Closed form for ${\large\int}_0^1x\,\operatorname{li}\!\left(\frac1x\right)\ln^{1/4}\!\left(\frac1x\right)dx$ Let $\operatorname{li}(x)$ denote the logarithmic integral:
$$\operatorname{li}(x)=\int_0^x\frac{dt}{\ln t}.$$
How can we prove the following conjectured closed form?

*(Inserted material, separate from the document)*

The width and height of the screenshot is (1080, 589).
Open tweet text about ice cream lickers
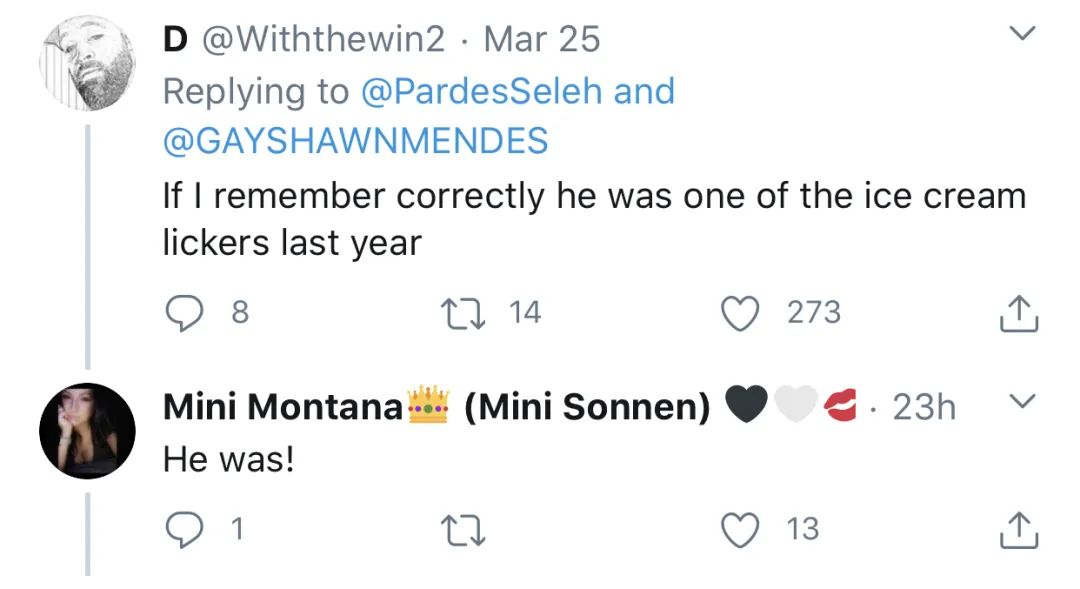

$${\large\int}_0^1x\,\operatorname{li}\!\left(\frac1x\right)\ln^{1/4}\!\left(\frac1x\right)dx\stackrel{\color{gray}?}=\left(\frac12-\frac{\operatorname{arctan}\left(\sqrt[4]2\right)+\operatorname{arcoth}\left(\sqrt[4]2\right)}{4\sqrt[4]2}\right)\cdot\Gamma\!\left(\frac14\right)$$
Related questions: [1][2].
 A: Let $x = e^{-y}$ and denote the value of the integral by $I$. Then we have
\begin{equation}
I = \int_0^\infty y^{1/4} e^{-2y} \text{ li}(e^y) \, dy.
\end{equation}
Consider the parameter
\begin{equation}
I(b) = \int_0^\infty y^{1/4} e^{-2y} \text{ li}(e^{by}) \, dy.
\end{equation}
Differentiating we obtain
\begin{equation}
I'(b) = \frac{1}{b} \int_0^\infty y^{1/4} e^{-(2-b)y} \, dy.
\end{equation}
Letting $u = (2-b)y$, we obtain
\begin{equation}
I'(b) = \frac{\Gamma\left(\frac{1}{4} \right)}{4 b(2-b)^{5/4}},
\end{equation}
where we require $b < 2$ for convergence of the integral. Using mathematica to evaluate the integral we obtain
\begin{equation}
I(b) = \frac{\Gamma\left(\frac{1}{4} \right)}{4} \left \{\frac{2}{(2-b)^{1/4}} + \frac{\arctan \left[ \left(1 - \frac{b}{2} \right) \right]^{1/4} - \text{arctanh} \left[ \left(1 - \frac{b}{2} \right) \right]^{1/4}}{2^{1/4}} \right \} + C.
\end{equation}
The constant of integration $C$ can be determined by letting $b \to -\infty$ which gives
\begin{equation}
C = - \frac{\pi \Gamma \left(\frac{1}{4}\right) e^{i \pi/4}}{4 \cdot 2^{3/4}}.
\end{equation}
Finally, if we note $I = I(1)$ we obtain
\begin{equation}
I(1) = \Gamma\left(\frac{1}{4} \right) \left [ \frac{1}{2} + \frac{\arctan \left( 2^{-1/4} \right) - \text{arctanh} \left( 2^{-1/4} \right)}{4 \cdot 2^{1/4}} - \frac{\pi e^{i \pi/4}}{4 \cdot 2^{3/4}} \right ].
\end{equation}
Taking the real part results in the correct numerical value when plugged into mathematica (as does your result).